La lutte contre le blanchiment des capitaux constitue désormais une priorité absolue pour les autorités de la Côte d’Ivoire. Le procureur Aboya Jean-Claude a rappelé l’engagement total du parquet financier dans cette mission d’assainissement économique. Il a fermement martelé que le pays ne tolérerait aucun refuge pour les flux financiers illicites sur son territoire.
Cette campagne de salubrité publique s’exécute toutefois dans le strict respect de l’état de droit et des garanties procédurales. Les magistrats veillent rigoureusement au respect des droits de la défense pour l’ensemble des personnes poursuivies. L’institution souhaite ainsi préserver les efforts collectifs menés depuis octobre 2024 pour extirper le pays de la surveillance des organisations financières internationales.
Une stratégie d’enquête axée sur les méthodes frauduleuses
Pour le chef du parquet financier, l’argent en lui-même ne possède pas de nature criminelle, mais ce sont les procédés d’acquisition qui le rendent illégal. La mission des enquêteurs consiste donc à analyser, détecter et démanteler les techniques d’ingénierie financière utilisées par les fraudeurs. Le blanchiment vise à masquer la source illicite de fonds pour les réintroduire proprement dans l’économie légale.

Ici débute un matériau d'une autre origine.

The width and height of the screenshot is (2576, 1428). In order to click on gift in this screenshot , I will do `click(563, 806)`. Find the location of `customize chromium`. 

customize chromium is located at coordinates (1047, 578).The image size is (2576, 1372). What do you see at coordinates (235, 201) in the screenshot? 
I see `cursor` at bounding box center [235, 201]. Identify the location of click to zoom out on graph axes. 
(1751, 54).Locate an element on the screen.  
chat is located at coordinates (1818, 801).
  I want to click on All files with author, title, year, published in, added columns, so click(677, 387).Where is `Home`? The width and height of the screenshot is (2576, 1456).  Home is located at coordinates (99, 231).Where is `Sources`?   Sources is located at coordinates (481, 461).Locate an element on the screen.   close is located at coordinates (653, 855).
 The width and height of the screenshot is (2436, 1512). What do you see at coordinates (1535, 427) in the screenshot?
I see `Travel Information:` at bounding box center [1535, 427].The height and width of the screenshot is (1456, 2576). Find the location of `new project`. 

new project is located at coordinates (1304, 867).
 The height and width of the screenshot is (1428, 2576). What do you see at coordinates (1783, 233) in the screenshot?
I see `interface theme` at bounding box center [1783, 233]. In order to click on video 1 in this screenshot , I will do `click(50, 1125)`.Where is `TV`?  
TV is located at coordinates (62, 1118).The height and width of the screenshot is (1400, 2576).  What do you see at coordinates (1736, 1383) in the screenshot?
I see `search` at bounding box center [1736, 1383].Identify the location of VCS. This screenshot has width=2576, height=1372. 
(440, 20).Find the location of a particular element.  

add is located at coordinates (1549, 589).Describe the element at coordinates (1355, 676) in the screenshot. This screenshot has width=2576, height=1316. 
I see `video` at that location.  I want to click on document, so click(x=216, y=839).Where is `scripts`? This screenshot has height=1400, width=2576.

Le procureur a également insisté sur l’alignement des méthodes de travail ivoiriennes sur les standards internationaux. La justice applique toute la rigueur des textes en vigueur pour sanctionner sévèrement les auteurs de ces délits économiques majeurs.
Des outils juridiques puissants pour faciliter les poursuites
Le cadre légal ivoirien offre désormais des mécanismes redoutables pour contrer les délinquants en col blanc. Selon l’ordonnance du 23 novembre 2023, le parquet peut engager des poursuites pour blanchiment d’argent de manière autonome. La justice n’a plus besoin d’attendre une condamnation définitive pour l’infraction d’origine.
Il suffit aux enquêteurs de réunir des indices sérieux démontrant la provenance suspecte des biens. De plus, la législation permet désormais d’inverser la charge de la preuve face aux montages financiers complexes. Cette disposition majeure fragilise les structures frauduleuses tout en maintenant les protections fondamentales des justiciables.